Mara mi accompagna a conoscere i ragazzi del laboratorio di imballaggio, che vedo lavorare con impegno e dedizione. Ma è poi Remo a fare il punto sulle retribuzioni. “I lavoratori disabili della cooperativa sono nove: quattro nell’assemblaggio e confezionamento, tre al ristorante, uno nel servizio di pulizia e uno in ufficio. Lavorano tutti part time e sono assunti con contratti da operaio generico, lavapiatti e impiegato. Il livello contrattuale è quello previsto dal CCNL cooperative sociali, e nello specifico è un A2 (operaio generico addetto a mansioni semplici, con retribuzione lorda di 1.195,13 euro), oppure un B1 (addetta alla segreteria, con una retribuzione lorda mensile di 1.250,81 euro). Ovviamente la retribuzione va poi rapportata all’orario effettivo di lavoro, che nel loro caso è part time”.

“I tirocinanti invece sono 19 nell’assemblaggio e confezionamento e 6 nel ristorante. Per loro non è prevista una retribuzione, ma una indennità che viene corrisposta, nei nostri casi, dall’ente promotore (in genere un ente pubblico: il Comune di Bologna, l’Az. USL, l’ASP). Indipendentemente dall’ente promotore, l’indennità è regolata dalla Legge Regionale 1/2019 ed è di almeno 450 € mensili in presenza di un monte ore superiore a 100/mese e con almeno il 70% di presenze nel periodo. Nei casi in cui le ore mensili siano comprese tra 51 e 100 l’indennità può essere inferiore. Ma se è vero che normalmente l’indennità viene erogata dal promotore, è anche vero che CIM ha istituito il Fondo Vamolà per sostenere progetti di tirocinio per persone al di fuori del circuito assistenziale pubblico. Ad oggi i tirocinanti sostenuti da CIM sono tre”.

Il momento del pranzo alla “Taverna del Castoro”

Quando finiamo di parlare è ormai ora di pranzo e dalla cucina del ristorante arriva un profumo incredibile. Purtroppo non posso fermarmi con loro, e mentre esco vedo entrare parecchie persone. Anche il parcheggio si è riempito. Mara mi spiega che si tratta dei dipendenti delle aziende limitrofe che pranzano alla Taverna del Castoro. Me ne vado con l’acquolina in bocca.

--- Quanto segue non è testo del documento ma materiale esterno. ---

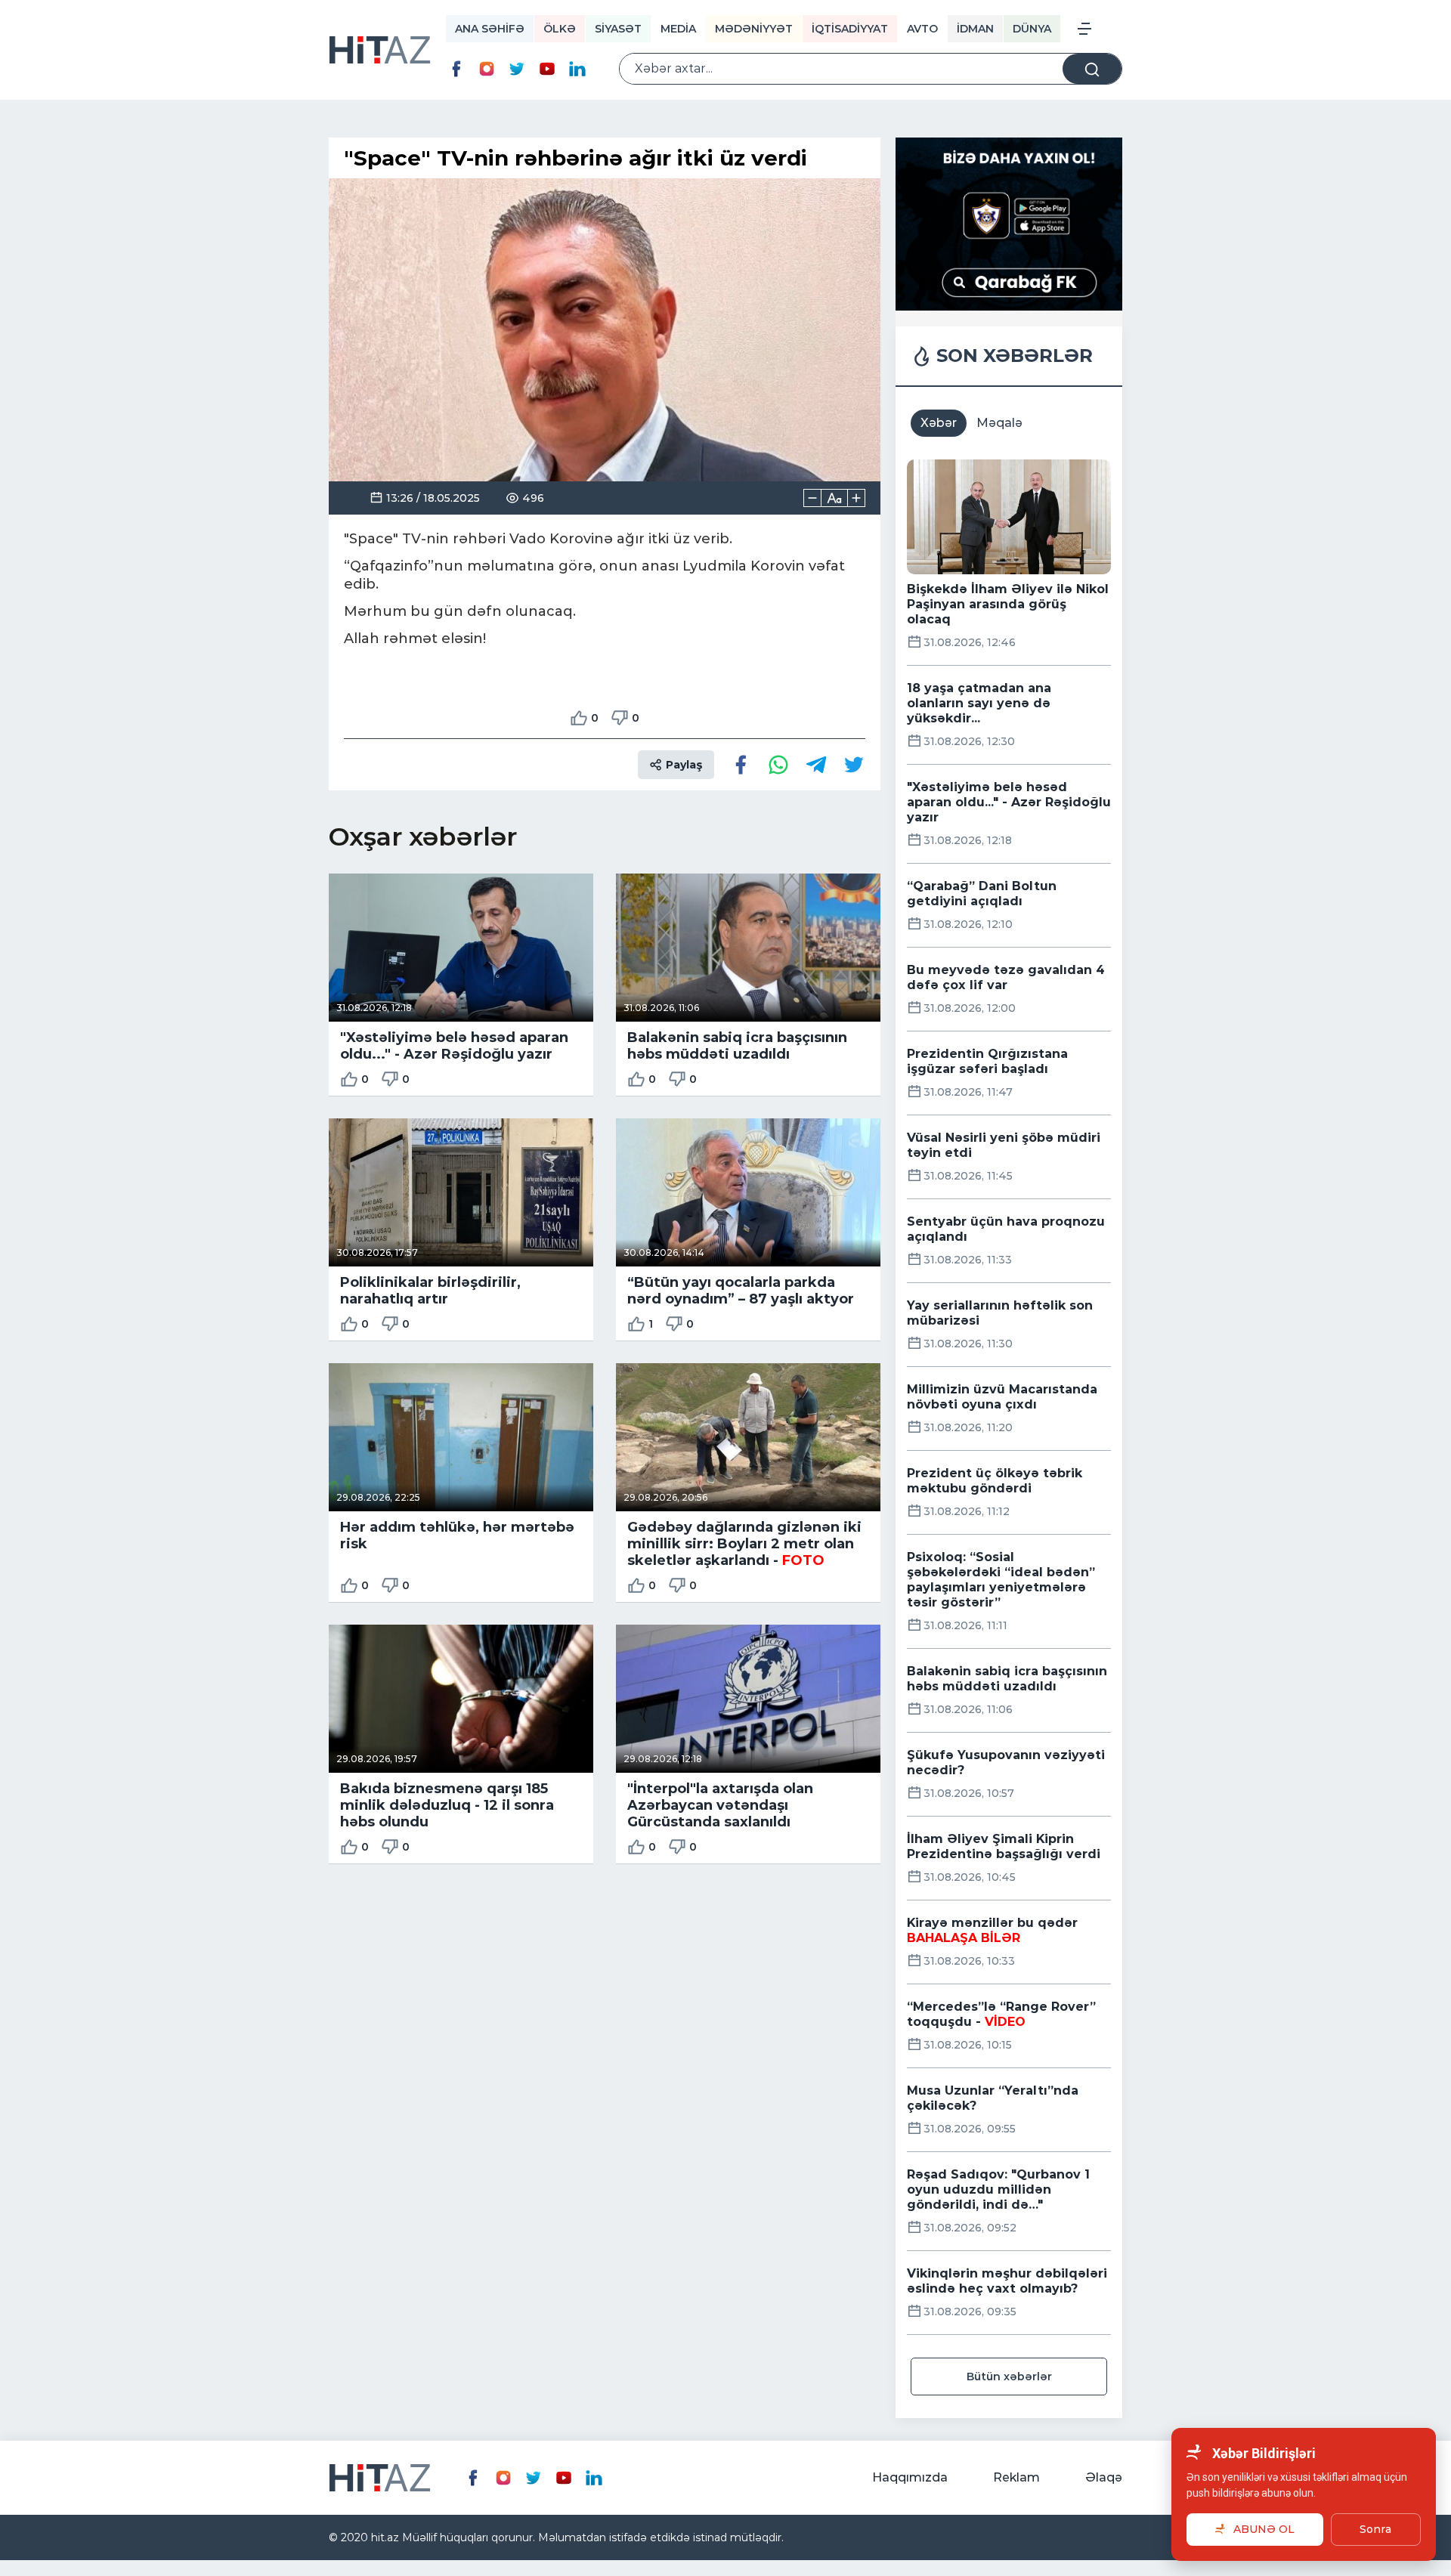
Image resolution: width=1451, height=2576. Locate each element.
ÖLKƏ (559, 29)
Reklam (1016, 2477)
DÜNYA (1032, 29)
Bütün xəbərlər (1009, 2376)
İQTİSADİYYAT (850, 29)
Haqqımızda (910, 2477)
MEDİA (678, 29)
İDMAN (975, 29)
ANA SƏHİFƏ (489, 29)
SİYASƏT (618, 29)
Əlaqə (1103, 2477)
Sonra (1375, 2529)
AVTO (922, 29)
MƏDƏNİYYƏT (754, 29)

Oggi, mentre scrivo, tutte le attività di CIM sono sospese, tranne il ristorante che si è organizzato per fare consegne a domicilio. E in un ultimo scambio telefonico per aggiornarmi sulla situazione, il ricordo di quel profumo svanisce e Remo mi lascia con l’amaro in bocca: “Temo dovremo fare dei tavoli di contrattazione e organizzarci per la cassa integrazione, cosa che in 32 anni non era mai successa”.